> What the task requires:
Exactly the lines starting at the line containing "1 [button] (501, 2094)" and ending at the line containing "登録 (695, 1469)" are to be written out from the listing below, both included.

> Data for this task:
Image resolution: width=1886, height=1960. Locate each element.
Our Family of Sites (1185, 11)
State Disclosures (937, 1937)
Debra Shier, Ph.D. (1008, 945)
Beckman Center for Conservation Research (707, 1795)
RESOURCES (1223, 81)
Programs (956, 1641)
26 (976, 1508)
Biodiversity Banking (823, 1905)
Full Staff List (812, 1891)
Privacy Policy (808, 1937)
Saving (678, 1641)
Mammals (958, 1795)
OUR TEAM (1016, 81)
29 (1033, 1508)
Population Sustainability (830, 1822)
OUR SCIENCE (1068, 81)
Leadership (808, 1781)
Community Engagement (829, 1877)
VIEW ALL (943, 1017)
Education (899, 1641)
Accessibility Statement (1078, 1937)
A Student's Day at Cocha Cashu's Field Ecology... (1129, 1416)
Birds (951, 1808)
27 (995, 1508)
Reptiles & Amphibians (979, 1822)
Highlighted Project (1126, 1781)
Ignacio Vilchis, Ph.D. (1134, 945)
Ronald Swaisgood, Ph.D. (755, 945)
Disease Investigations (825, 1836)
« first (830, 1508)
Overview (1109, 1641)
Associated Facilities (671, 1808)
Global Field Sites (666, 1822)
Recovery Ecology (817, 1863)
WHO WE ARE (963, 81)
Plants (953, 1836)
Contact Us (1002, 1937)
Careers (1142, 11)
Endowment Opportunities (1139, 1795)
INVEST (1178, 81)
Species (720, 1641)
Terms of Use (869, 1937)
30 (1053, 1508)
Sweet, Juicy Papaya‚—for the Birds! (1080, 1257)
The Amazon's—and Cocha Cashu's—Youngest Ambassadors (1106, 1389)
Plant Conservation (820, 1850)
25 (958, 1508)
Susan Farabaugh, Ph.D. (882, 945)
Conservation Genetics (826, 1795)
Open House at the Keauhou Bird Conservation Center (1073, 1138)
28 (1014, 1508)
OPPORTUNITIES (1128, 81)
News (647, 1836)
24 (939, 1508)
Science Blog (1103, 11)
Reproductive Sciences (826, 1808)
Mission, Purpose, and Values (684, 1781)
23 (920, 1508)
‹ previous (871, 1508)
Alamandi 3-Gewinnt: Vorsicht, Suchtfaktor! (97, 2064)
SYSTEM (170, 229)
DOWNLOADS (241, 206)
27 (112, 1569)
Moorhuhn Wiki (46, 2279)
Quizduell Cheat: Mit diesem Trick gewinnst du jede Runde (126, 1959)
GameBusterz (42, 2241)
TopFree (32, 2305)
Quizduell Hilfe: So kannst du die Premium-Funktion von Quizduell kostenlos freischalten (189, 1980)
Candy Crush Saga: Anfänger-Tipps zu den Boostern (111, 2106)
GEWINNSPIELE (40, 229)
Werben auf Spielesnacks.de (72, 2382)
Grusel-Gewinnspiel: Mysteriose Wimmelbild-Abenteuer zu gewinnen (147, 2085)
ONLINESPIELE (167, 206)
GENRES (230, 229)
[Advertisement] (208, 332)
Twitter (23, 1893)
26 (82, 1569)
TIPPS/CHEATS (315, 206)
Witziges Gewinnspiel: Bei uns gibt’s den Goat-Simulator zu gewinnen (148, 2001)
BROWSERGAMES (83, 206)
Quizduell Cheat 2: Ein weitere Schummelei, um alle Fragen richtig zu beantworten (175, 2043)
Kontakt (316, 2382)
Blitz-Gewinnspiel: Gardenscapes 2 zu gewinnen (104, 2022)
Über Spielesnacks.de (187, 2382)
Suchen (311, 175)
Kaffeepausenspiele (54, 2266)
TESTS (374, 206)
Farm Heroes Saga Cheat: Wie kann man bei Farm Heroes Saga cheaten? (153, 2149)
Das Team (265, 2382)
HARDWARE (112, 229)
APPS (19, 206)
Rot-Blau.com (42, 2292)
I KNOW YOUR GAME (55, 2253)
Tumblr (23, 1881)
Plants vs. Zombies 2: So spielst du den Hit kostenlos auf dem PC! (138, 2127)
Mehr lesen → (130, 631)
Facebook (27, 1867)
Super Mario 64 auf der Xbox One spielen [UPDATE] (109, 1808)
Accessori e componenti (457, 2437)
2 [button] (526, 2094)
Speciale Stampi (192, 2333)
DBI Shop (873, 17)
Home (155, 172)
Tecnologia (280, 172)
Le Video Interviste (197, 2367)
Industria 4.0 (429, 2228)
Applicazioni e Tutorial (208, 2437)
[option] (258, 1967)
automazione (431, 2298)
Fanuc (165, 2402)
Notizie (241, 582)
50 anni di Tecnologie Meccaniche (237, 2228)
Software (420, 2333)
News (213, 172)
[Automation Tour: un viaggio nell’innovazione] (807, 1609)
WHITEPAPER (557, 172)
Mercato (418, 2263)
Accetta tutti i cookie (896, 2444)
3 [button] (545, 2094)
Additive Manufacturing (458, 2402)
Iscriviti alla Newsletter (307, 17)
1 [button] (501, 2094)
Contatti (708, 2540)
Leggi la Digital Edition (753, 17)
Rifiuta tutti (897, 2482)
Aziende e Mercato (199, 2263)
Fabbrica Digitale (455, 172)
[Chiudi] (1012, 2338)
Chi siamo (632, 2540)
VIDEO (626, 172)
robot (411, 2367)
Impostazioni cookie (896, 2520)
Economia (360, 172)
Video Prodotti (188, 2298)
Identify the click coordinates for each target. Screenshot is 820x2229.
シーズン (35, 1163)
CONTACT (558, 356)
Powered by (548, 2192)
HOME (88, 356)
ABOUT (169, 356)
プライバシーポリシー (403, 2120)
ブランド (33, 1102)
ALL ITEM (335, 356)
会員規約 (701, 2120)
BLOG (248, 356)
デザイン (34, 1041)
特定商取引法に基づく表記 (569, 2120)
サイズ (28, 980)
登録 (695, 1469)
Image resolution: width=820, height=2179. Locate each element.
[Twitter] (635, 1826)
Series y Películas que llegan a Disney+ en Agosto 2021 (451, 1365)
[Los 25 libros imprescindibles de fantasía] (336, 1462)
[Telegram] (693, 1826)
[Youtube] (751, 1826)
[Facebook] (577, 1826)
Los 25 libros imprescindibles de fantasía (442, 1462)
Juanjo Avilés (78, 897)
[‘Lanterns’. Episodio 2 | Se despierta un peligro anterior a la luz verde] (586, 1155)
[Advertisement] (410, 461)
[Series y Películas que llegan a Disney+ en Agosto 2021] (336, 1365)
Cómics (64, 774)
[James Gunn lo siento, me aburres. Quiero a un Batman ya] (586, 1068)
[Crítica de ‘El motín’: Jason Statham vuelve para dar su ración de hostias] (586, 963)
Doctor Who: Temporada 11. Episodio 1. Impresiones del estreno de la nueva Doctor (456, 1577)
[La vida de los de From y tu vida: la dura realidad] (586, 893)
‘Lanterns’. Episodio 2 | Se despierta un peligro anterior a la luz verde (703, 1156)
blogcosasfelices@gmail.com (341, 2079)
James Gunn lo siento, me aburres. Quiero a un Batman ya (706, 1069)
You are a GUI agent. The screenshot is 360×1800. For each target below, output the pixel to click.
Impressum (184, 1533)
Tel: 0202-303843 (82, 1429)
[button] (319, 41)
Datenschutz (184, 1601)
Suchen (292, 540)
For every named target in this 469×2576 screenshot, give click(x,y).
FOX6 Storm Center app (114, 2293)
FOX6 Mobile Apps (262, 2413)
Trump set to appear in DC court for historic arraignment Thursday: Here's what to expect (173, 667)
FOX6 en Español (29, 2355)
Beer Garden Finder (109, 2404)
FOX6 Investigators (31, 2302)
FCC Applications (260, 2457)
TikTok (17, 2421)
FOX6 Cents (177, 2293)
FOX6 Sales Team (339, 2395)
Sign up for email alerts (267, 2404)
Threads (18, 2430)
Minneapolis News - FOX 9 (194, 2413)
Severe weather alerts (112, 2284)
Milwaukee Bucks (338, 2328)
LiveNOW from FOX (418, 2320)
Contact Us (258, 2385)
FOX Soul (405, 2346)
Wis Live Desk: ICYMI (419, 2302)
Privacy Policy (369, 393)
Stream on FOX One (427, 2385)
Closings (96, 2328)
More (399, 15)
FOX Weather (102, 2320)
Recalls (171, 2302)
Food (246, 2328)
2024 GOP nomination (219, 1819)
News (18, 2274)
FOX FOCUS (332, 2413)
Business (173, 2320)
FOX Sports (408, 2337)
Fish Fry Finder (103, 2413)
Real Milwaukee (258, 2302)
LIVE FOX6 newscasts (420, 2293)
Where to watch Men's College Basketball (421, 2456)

> Task response:
1 [button] (501, 2094)
Contatti (708, 2540)
Leggi la Digital Edition (753, 17)
Rifiuta tutti (897, 2482)
Aziende e Mercato (199, 2263)
Fabbrica Digitale (455, 172)
[Chiudi] (1012, 2338)
Chi siamo (632, 2540)
VIDEO (626, 172)
robot (411, 2367)
Impostazioni cookie (896, 2520)
Economia (360, 172)
Video Prodotti (188, 2298)
Identify the click coordinates for each target. Screenshot is 820x2229.
シーズン (35, 1163)
CONTACT (558, 356)
Powered by (548, 2192)
HOME (88, 356)
ABOUT (169, 356)
プライバシーポリシー (403, 2120)
ブランド (33, 1102)
ALL ITEM (335, 356)
会員規約 (701, 2120)
BLOG (248, 356)
デザイン (34, 1041)
特定商取引法に基づく表記 (569, 2120)
サイズ (28, 980)
登録 (695, 1469)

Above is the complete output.